Japanese Unexamined Patent Publication No. 07-138449

As mentioned above, polyacetal resins are used in a wide range of applications. It is also expected to be used in injection molding applications. Therefore, a new material having good adhesion of the weld portion is required.
Under such circumstances, an object of the present invention is to provide a novel resin composition and a molded product containing a polyacetal resin as a main component.

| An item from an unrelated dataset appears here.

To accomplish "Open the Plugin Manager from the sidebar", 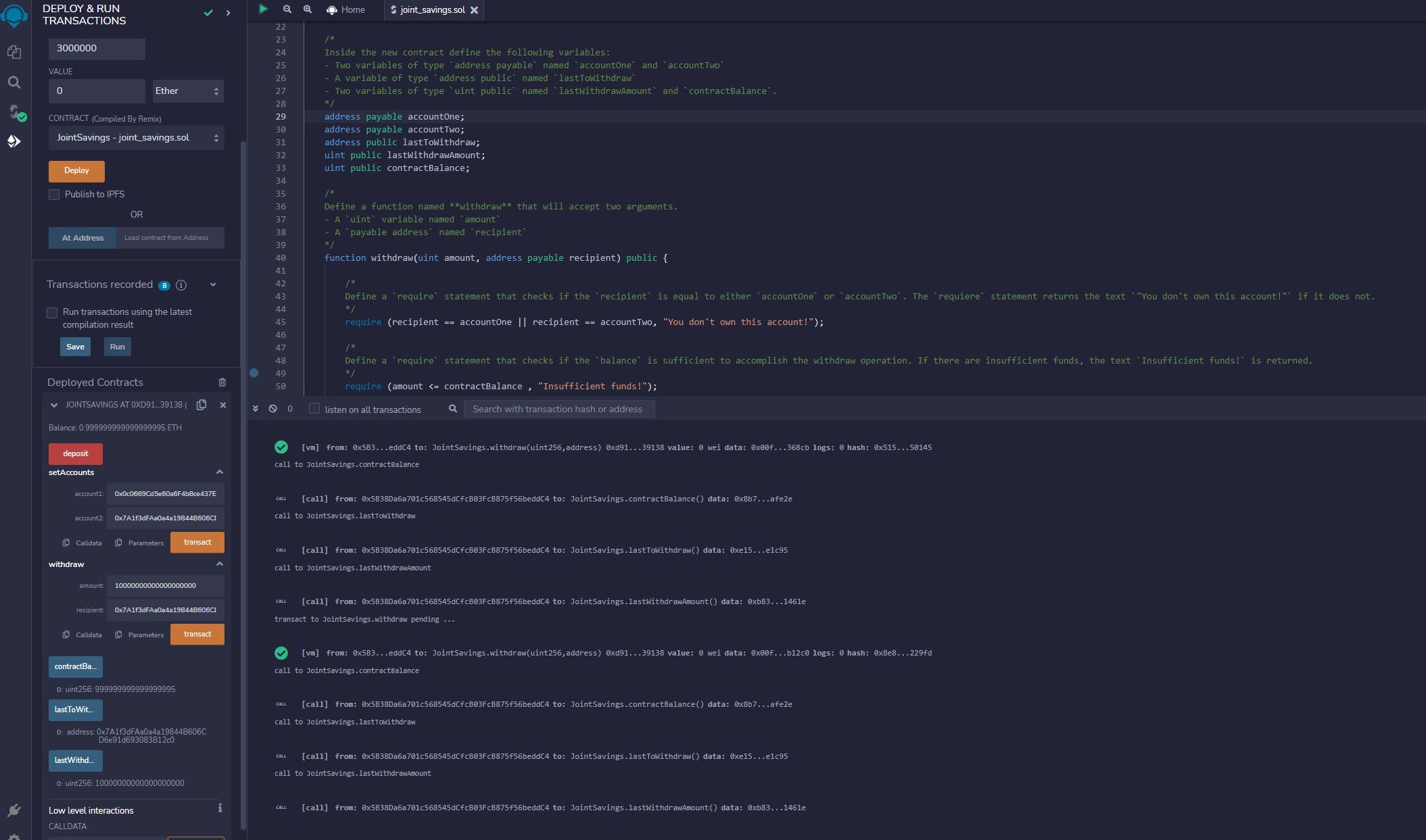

As a result of the examination by the present inventor based on the above problems, the above problems have been solved by the following means.
<1> A resin composition containing a polyacetal resin and a core-shell type elastomer, wherein the resin composition is molded into a multipurpose test piece having a thickness of 4 mm, and the flexural modulus measured according to ISO178 is 1700 MPa or less and A resin composition having a weld elongation of 20% or more when the resin composition is molded into a test piece having a weld portion in the center and having a thickness of 1.6 mm and pulled at 10 mm / min according to elastomer D638.
<2> The resin composition according to <1>, wherein the core-shell type elastomer contains a butadiene-containing rubber and a shell portion contains an acrylic resin.
<3> The resin composition contains 70 to 95% by mass of the polyacetal resin and 30 to 5% by mass of the core-shell elastomer (however, the total of the polyacetal resin and the core-shell elastomer does not exceed 100% by mass). ), The resin composition according to <1> or <2>.
<4> Any of <1> to <3>, wherein the resin composition does not contain thermoplastic polyurethane, or the content of the thermoplastic polyurethane is 3% by mass or less of the content of the core-shell type elastomer. The resin composition according to one.
<5> A molded product formed from the resin composition according to any one of <1> to <4>.
<6> The molded product according to <5>, which is an injection molded product.

INDUSTRIAL APPLICABILITY According to the present invention, it has become possible to provide a novel resin composition and a molded product containing a polyacetal resin as a main component.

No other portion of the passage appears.